Son taux a beau être historiquement bas, le Livret A a une nouvelle fois attiré des milliards d’euros de dépôts en 2018, signe que ce placement bicentenaire conserve son attrait auprès des épargnants dans un contexte plus incertain que jamais.

Au total, la collecte nette, c’est-à-dire le montant des sommes déposées par les épargnants moins les retraits, a atteint 10,08 milliards d’euros l’an dernier, selon des chiffres dévoilés mardi 22 janvier par la Caisse des dépôts. C’est presque aussi bien qu’en 2017, année durant laquelle il avait signé sa meilleure performance depuis 2013 avec une collecte à 10,24 milliards d’euros.

283 milliards d’euros de dépôts

À fin décembre, ce sont ainsi plus de 283 milliards d’euros qui stationnaient sur le Livret A et près de 108 milliards sur son petit frère le Livret de développement durable et solidaire (LDDS), descendant du LDD élargi l’an dernier au financement de l’économie durable et solidaire.

Le taux de rémunération de ces placements réglementés n’a pourtant jamais été aussi bas : il est bloqué depuis presque trois ans à 0,75 % et – sauf surprise – ne devrait pas en bouger jusqu’en 2020 au moins.

Pour ne rien arranger, les prix à la consommation se sont renchéris de 1,8 % l’an dernier en moyenne. Or, lorsque l’épargne est placée sur un produit qui rapporte moins que le taux d’inflation, les ménages peuvent acheter moins de biens et services que précédemment avec leur bas de laine.

« Pour la première fois depuis 35 ans, le taux réel du Livret A est négatif, ce qui n’a pas empêché les épargnants de placer beaucoup d’épargne sur ce produit. On voit bien, donc, que ce n’est pas le rendement qui est recherché mais la sécurité », souligne Philippe Crevel, le directeur du Cercle de l’épargne.

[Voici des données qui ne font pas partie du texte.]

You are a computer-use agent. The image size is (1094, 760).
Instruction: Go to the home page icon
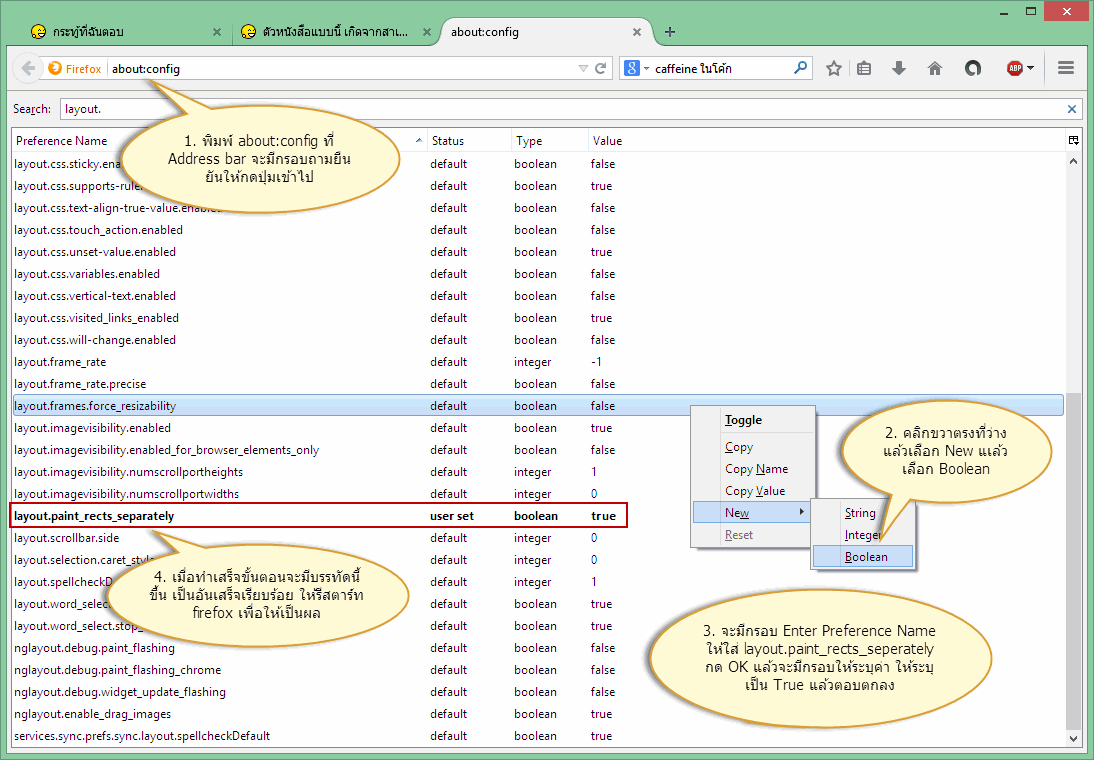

De fait, l’année 2018 s’est déroulée dans un climat particulièrement difficile sur fond notamment de risques de guerre commerciale entre la Chine et les États-Unis, d’incertitudes autour du Brexit, de tensions politiques autour de l’Italie ou encore de prévisions de croissance revues à la baisse.

Gains garantis et disponibles

Créé il y a 200 ans, le Livret A, dont les gains sont garantis, disponibles à tout moment et entièrement défiscalisés, constitue souvent le premier accès des ménages à l’épargne et sert notamment à financer le logement social. Sa gestion financière est assurée par la Caisse des dépôts et les banques.

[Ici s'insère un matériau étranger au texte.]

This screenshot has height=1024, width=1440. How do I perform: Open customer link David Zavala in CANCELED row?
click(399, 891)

Au total, 55 millions de Livrets A sont détenus par des personnes physiques pour un montant moyen de 4 574 euros par livret, ce qui en fait un des placements favoris des Français, montre le dernier rapport de l’Observatoire de l’épargne réglementée.

Sa rémunération est définie par l’État, au moyen d’une formule savante mêlant rythme d’inflation et taux d’intérêt sur les marchés financiers. Cette question fait toutefois figure de casse-tête depuis plusieurs années pour les autorités, réduites à devoir jongler avec les intérêts, parfois contradictoires, des établissements financiers, des épargnants et du logement social, le tout dans un contexte de taux bas généralisés qui rend particulièrement ardue la tâche de faire fructifier l’argent.

Fin décembre, l’association de défense des consommateurs CLCV a appelé les autorités à modifier la méthode de calcul du taux du Livret A, pour que celui-ci soit au moins égal à la hausse des prix. Mais jusqu’à présent le gouvernement a opposé une fin de non-recevoir à ce type d’appel, jugeant la rémunération de ce placement très bonne dans l’environnement actuel.